「キッザニアのチケットがあるから、一緒に行こう!」と港区の同級生が言った。豊洲にある、職業体験施設のキッザニアは、私にとって東京ディズニーランドのような印象がある。
①混んでいる
②入場料がいいお値段である
③子供が喜ぶ
この地域では多くの母子が出かけており、私も「いかねばならない」と思っていたが、出かけてみて、分かった。知らなくても子は育つ、ということだ。子の社交関係を思いやると、行かないと子の肩身が狭くなる可能性が(高学年で)あるのかもしれないが、行かなくてもいいな、と思った。

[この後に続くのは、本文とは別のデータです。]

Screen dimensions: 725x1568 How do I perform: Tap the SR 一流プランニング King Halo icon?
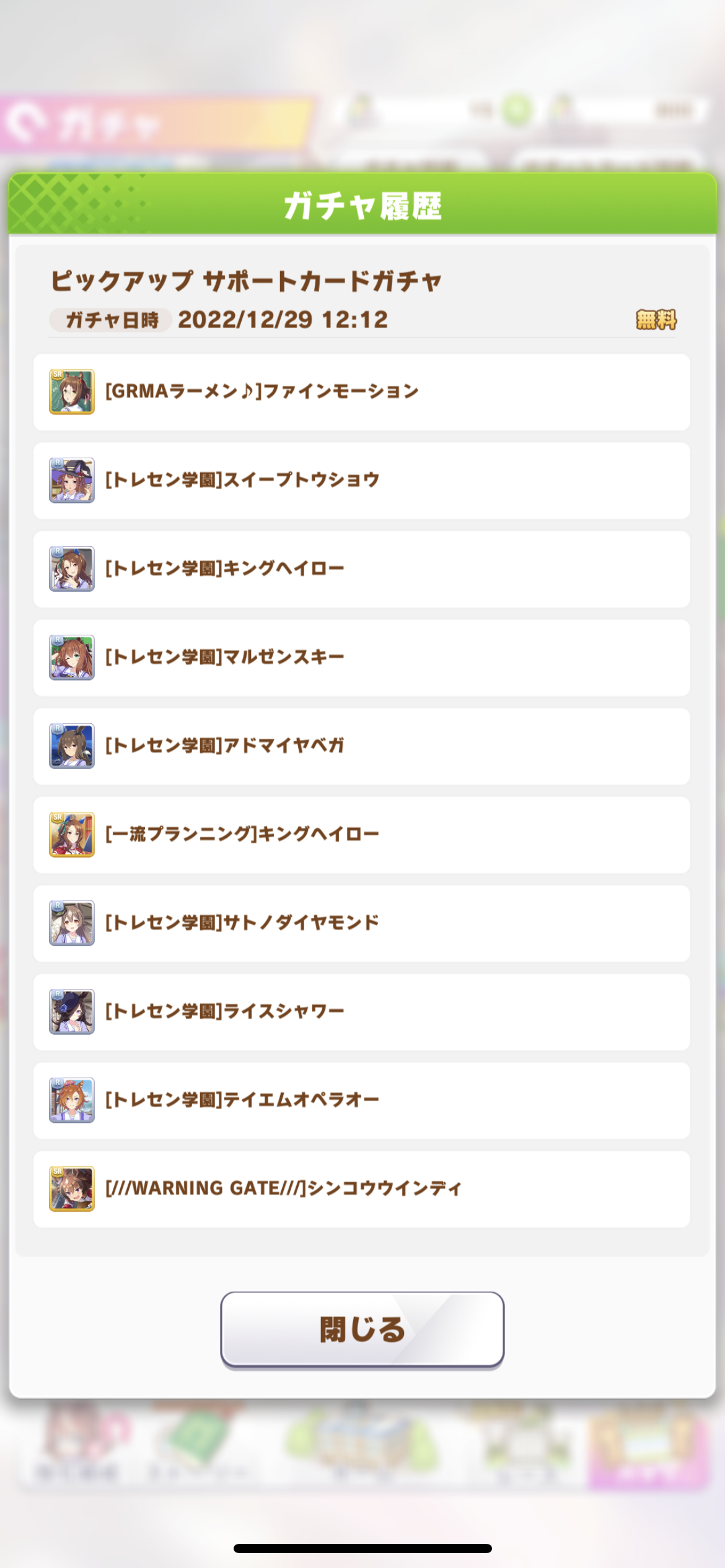point(72,835)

もちろんキッザニアを否定するわけではない。お金を稼いだり、運転免許を取るのにお金を払う経験は、良い社会勉強だ。けれども、そういうことが経済的に余裕のない家庭のことを考えたとき、私の胸に、上記の「行かなくてもいい」という結論が出たのである。
娘は初体験が「楽しかった!」と言ったが、施設より一緒にでかけた友といつまで過ごせるか、の方が関心事だった。そして、その子もまた、娘と同じで、どこにいるかよりも、一緒に遊ぶことを望んでいた。思うに幼児から低学年にかけては、キッザニアでなくても、友達といれば十分しあわせなんだ、と分かった。
過日の放課後を思い出す。
娘はクラスの子と広場で遊んでいた。何もないのに、二人は楽しそうに過ごしていて、何の話をしているのかと思ったら、空想の世界で探検をしていた。私は娘に話しかけるその子の瞳があまりにもキラキラ輝いているのに感動した。私たち大人が失った世界が、そこにはあり、子供にとってはそれが日常なのである。
そういうわけで、私は大人の作り出す物質的なものと、子の持って生まれた力を考えたとき、彼らの力を大切に守ってやりたい気がした。この社会でやすやすと失われていかないよう、配慮していくバランス感覚が、私たち親にはとても大切だと思う。